Si le procureur doit être quelqu’un « d’une haute stature morale » comme le précisent les statuts de la CPI, nos documents révèlent que lorsqu’il était en place à La Haye, Luis Moreno Ocampo était détenteur de plusieurs sociétés offshore, prêtant ainsi le flanc à des suspicions sur sa moralité et sur l’intégrité de la Cour. Moreno Ocampo ne le nie pas, il nous répond simplement : « Mon salaire de magistrat à la CPI n’était pas assez élevé (NDLR : 150.000 euros net/an). Détenir une compagnie offshore n’est pas illégal, tout dépend de ce que vous en faites ».
Ces mêmes documents révèlent aussi qu’après avoir quitté la CPI, l’avocat et consultant argentin a œuvré contre les intérêts de la Cour en se mettant au service de particuliers qui pouvaient être visés par les enquêtes de cette même juridiction pénale. Il a par ailleurs indirectement rémunéré des membres du personnel de la Cour afin qu’ils procèdent à un lobbying en faveur de ses clients. C’est ainsi que, de retour dans le privé, Luis Moreno Ocampo s’est mis au service d’un riche Libyen, Hassan Tatanaki, dont le rôle dans la crise libyenne sera controversé. Mais Ocampo accepte de lui vendre son expertise du droit international pour trois millions de dollars en trois ans : « C’est de l’argent que je veux investir », se réjouit alors Ocampo auprès de son banquier.
En définitive, pendant son mandat et après celui-ci, l’ancien procureur a mis en péril l’impartialité et l’indépendance de la CPI, alors que cette dernière est censée être au-dessus de tout soupçon et a pour mission d’œuvrer à un monde pacifié. Selon notre enquête, les pratiques initiées par M. Ocampo sont toujours en cours à la CPI, perpétuées par ceux qui lui sont demeurés loyaux et fidèles.
Dix médias regroupés au sein du réseau European Investigative Collaborations (EIC) se sont unis pour publier « Les secrets de la Cour ». Cette enquête transnationale résulte de l’analyse de 40.000 documents, câbles diplomatiques et correspondances, recoupés par interview et documents d’accès public. Ils jettent un nouvel éclairage sur le mandat et la personnalité de Moreno Ocampo. Ces documents, obtenus par nos confrères français de Mediapart et analysés au sein du réseau EIC, révèlent la manière dont les actions de Moreno Ocampo ont finalement porté ombrage à la Cour pénale, une juridiction universelle et permanente mise en place pour poursuivre les seigneurs de guerre et les dictateurs, les auteurs de crimes de guerre, de crimes contre l’humanité et de génocides.
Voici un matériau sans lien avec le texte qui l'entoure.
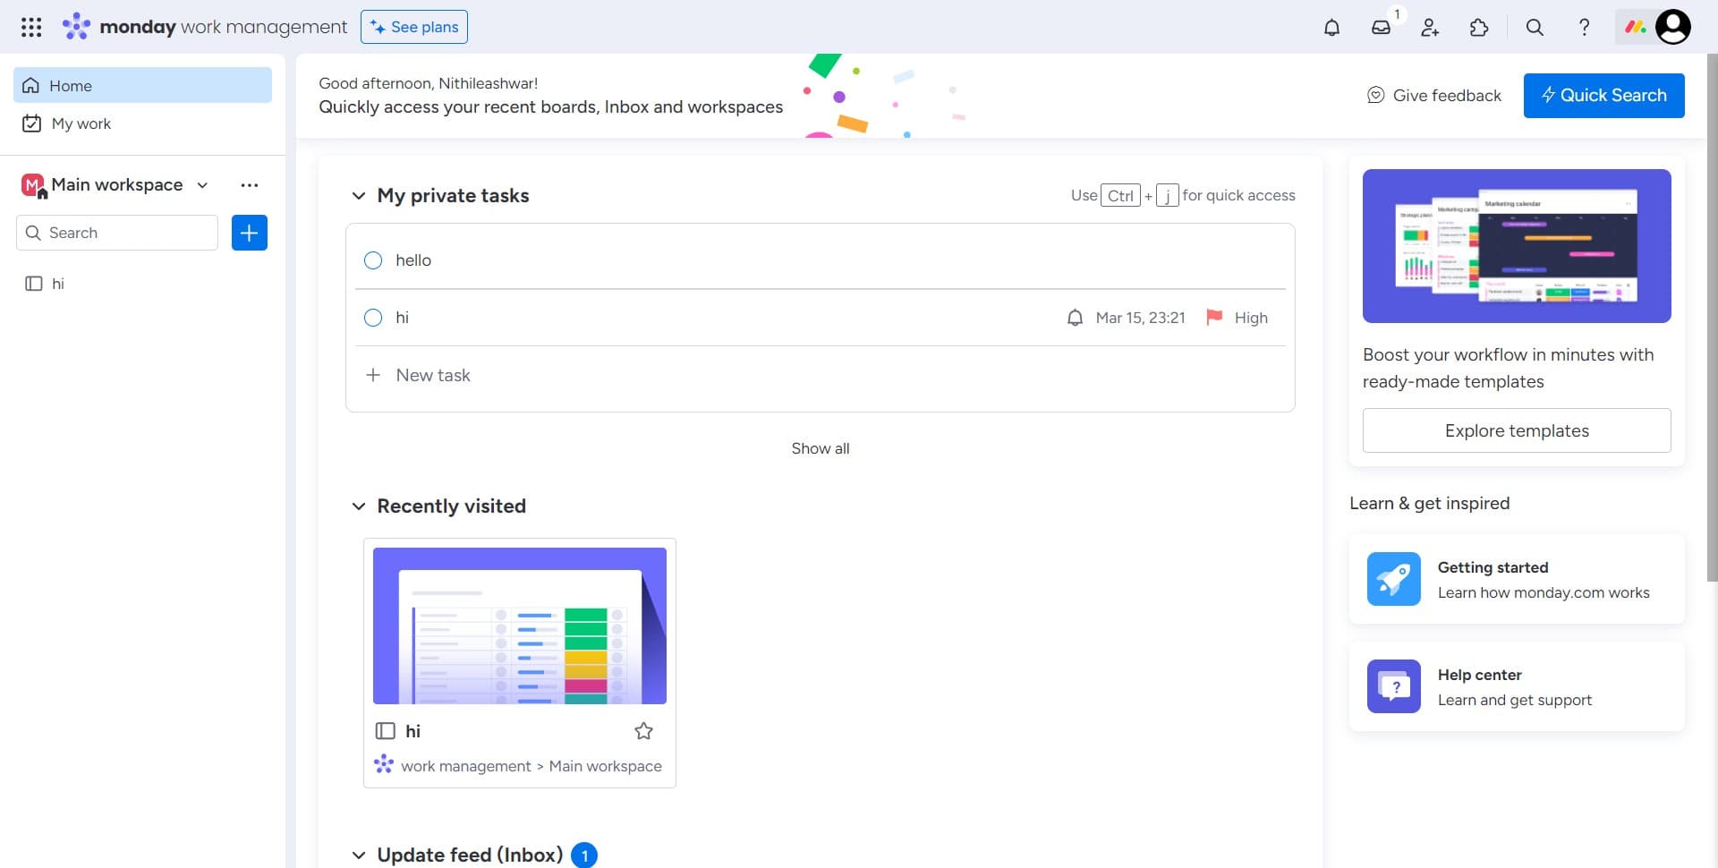Open the hi board from the sidebar

tap(58, 284)
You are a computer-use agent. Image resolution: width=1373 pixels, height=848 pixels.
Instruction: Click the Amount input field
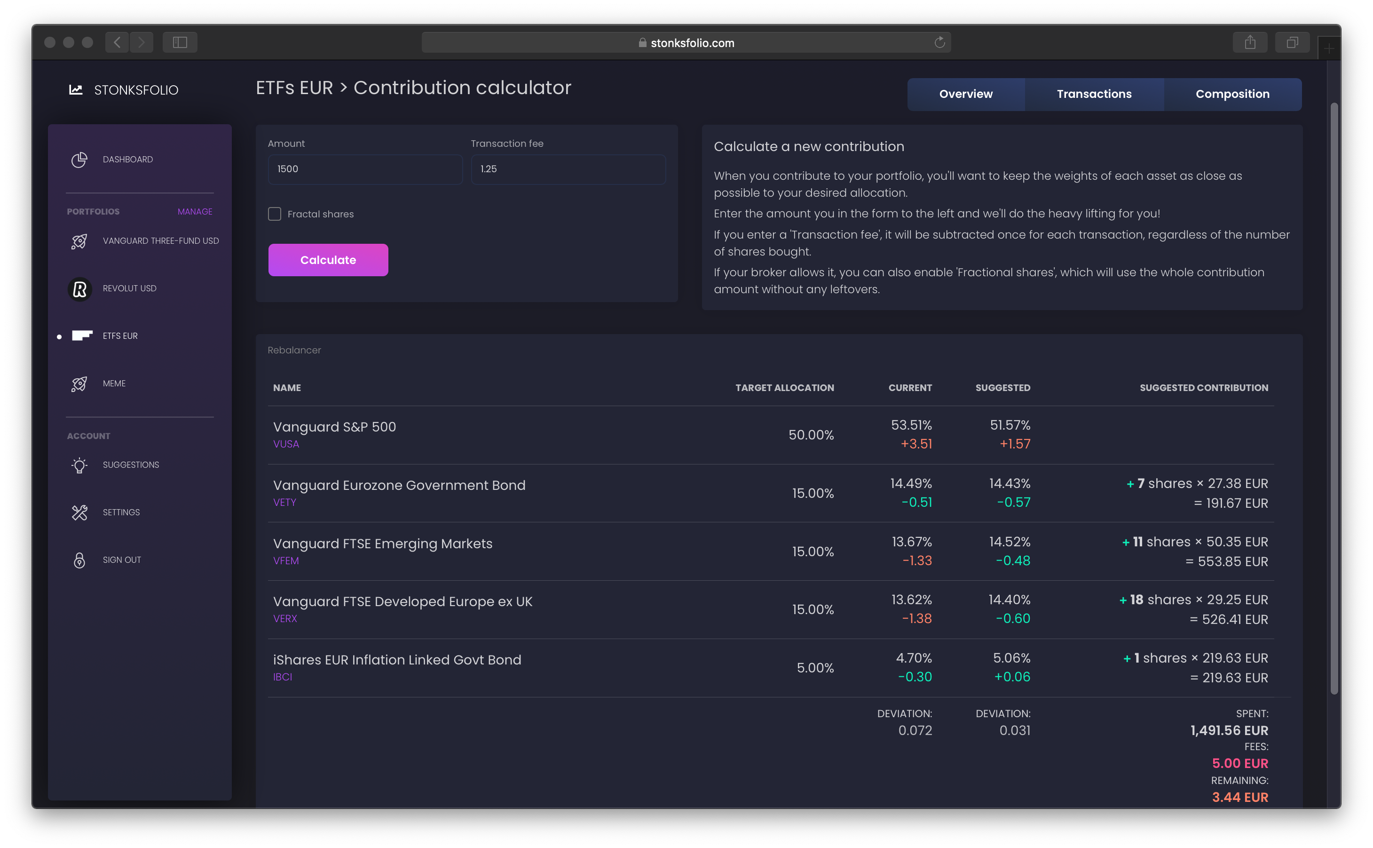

Plus de vingt journalistes, travaillant pour une dizaine de médias d’Europe et d’Afrique, ont enquêté pendant six mois. Le résultat de leurs investigations sera publié tout au long de la semaine prochaine. Porté par le réseau EIC, ce travail a fait collaborer Mediapart (France), NRC Handelsblad (Pays-Bas), Der Spiegel (Allemagne), El Mundo (Espagne), Le Soir (Belgique), ANCIR (Afrique du Sud), The Black Sea (Roumanie), Nacional (Croatie), L’Espresso (Italie), Expresso (Portugal).